Somehow we got to the end of the day with over 25 emails in my follow up folder, most of them from my new team, and a few more peer reviews to write. On that note, it is also super exhausting to ask people to write a review for you. I am not comfortable asking people the first time around, forget about reminding them about the deadlines. Which for our team happens to be before the real deadline. I love receiving feedback, but I hate to ask for it in a written form. It is so awkward. I am so glad it is almost over.
Given the exhaustion through the day, there was practically no way I could have cooked dinner, so we ended up going to the dumpling place, as Tara likes to call it. After over eating, again due to exhaustion, and discussing all possible things that can go wrong with my futuristic moves, all stemming from the exhaustion, I was borderline depressed with how the day had ended up.
And right then, I came up with the idea to walk back home. Agam and Tara drove back, and I enjoyed a leisurely solo walk.
It was still bright. The sun had just set. It was chilly and windy. And the moon was at it’s best – it’s the third day of new moon, a silver crescent. My Dad loved to see the moon in broad daylight when he was here.
I looked at this perfect crescent shining in the sky and I felt a sense of warmth.
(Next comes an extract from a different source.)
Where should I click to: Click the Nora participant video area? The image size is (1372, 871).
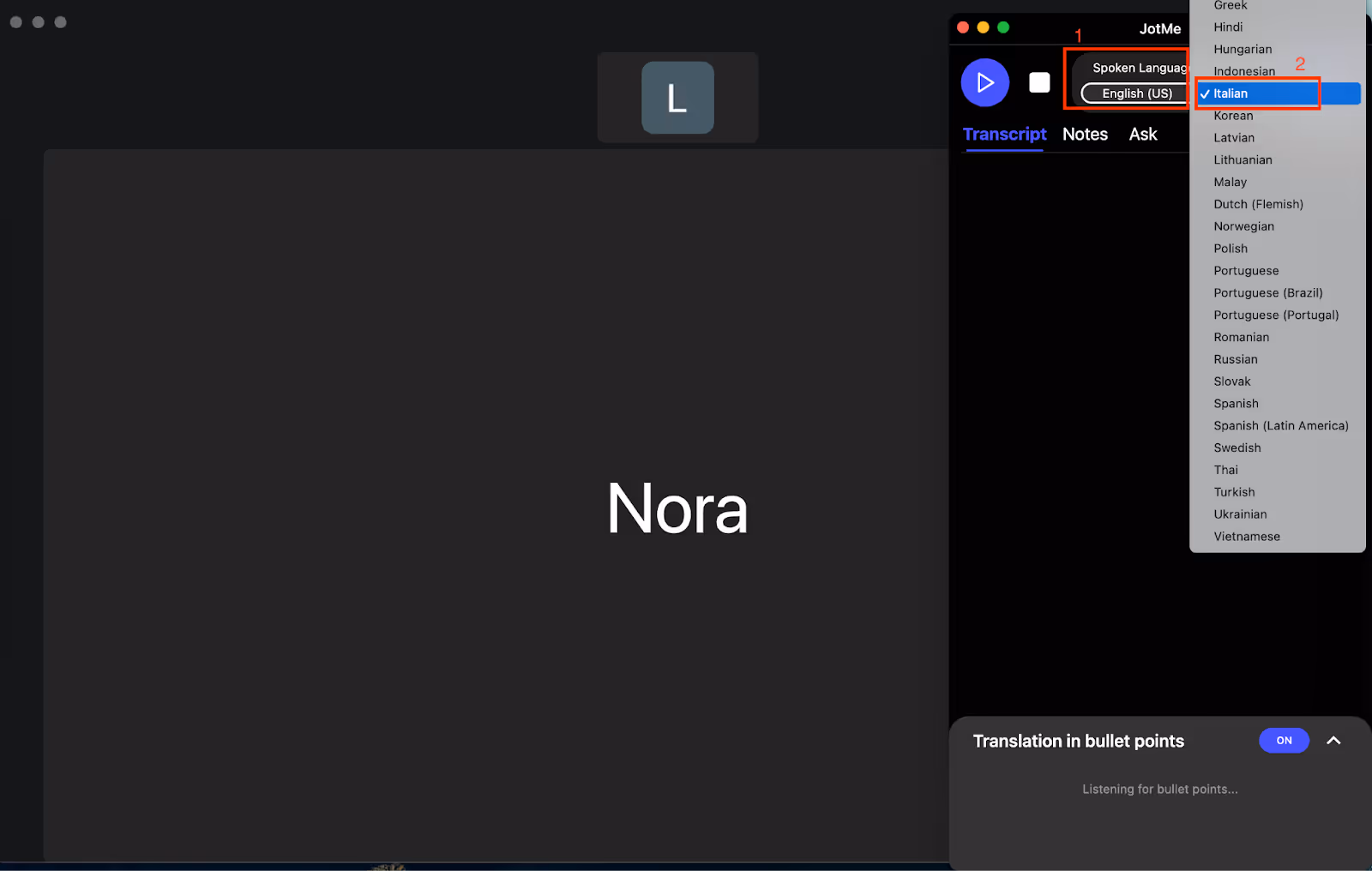point(496,506)
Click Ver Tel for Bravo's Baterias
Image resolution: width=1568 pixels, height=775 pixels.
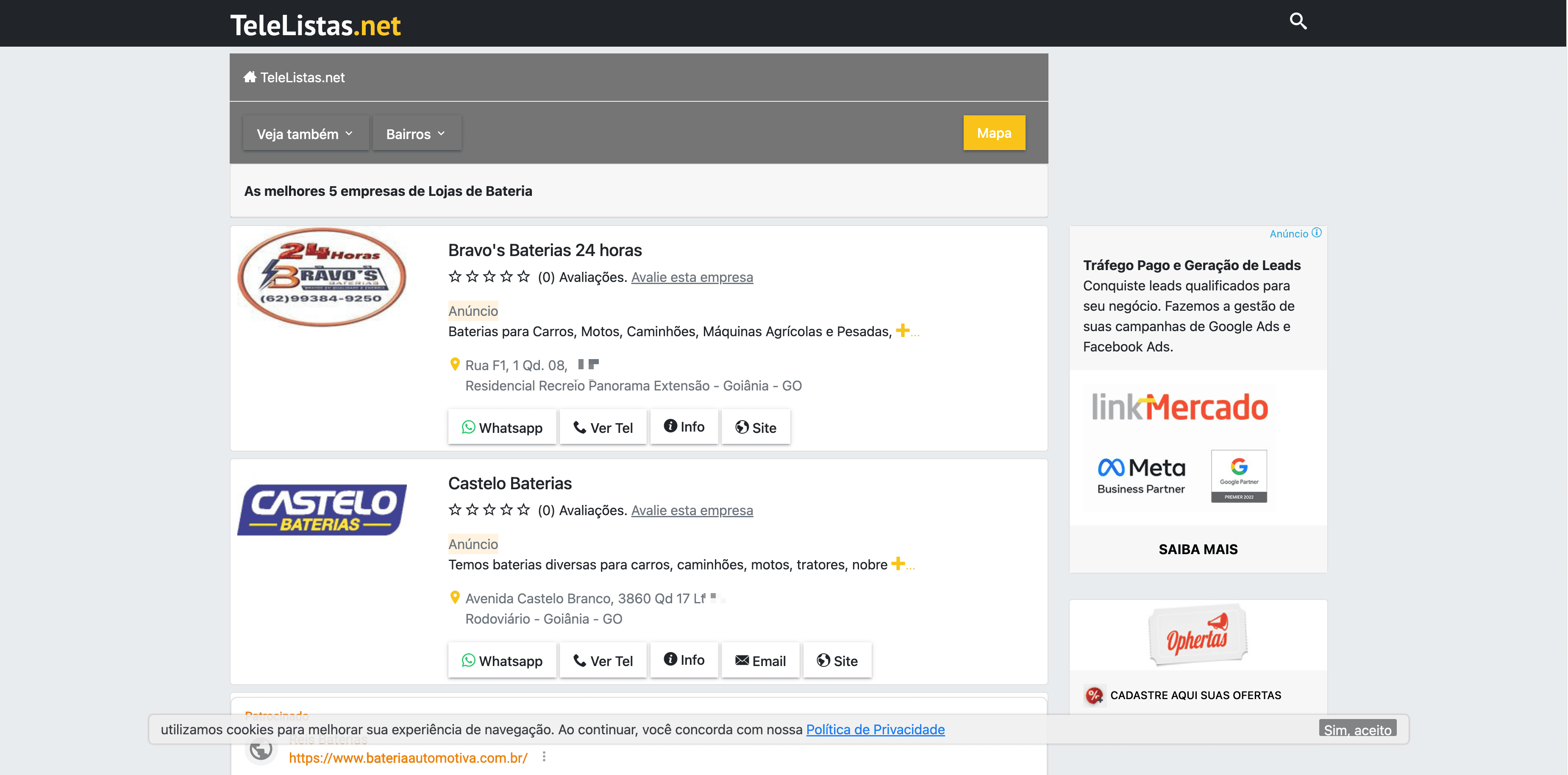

I could not relive the feeling from nine years ago this morning. But I have shared this moon before with him. And that memory came back gushing. The force was strong enough to ease every muscle, and blow the exhaustion away. I had recovered my day.
I reached home and after getting Tara ready for bed time, I went back to my follow up email folder, all the pending peer reviews, and even this long and tardy blog post.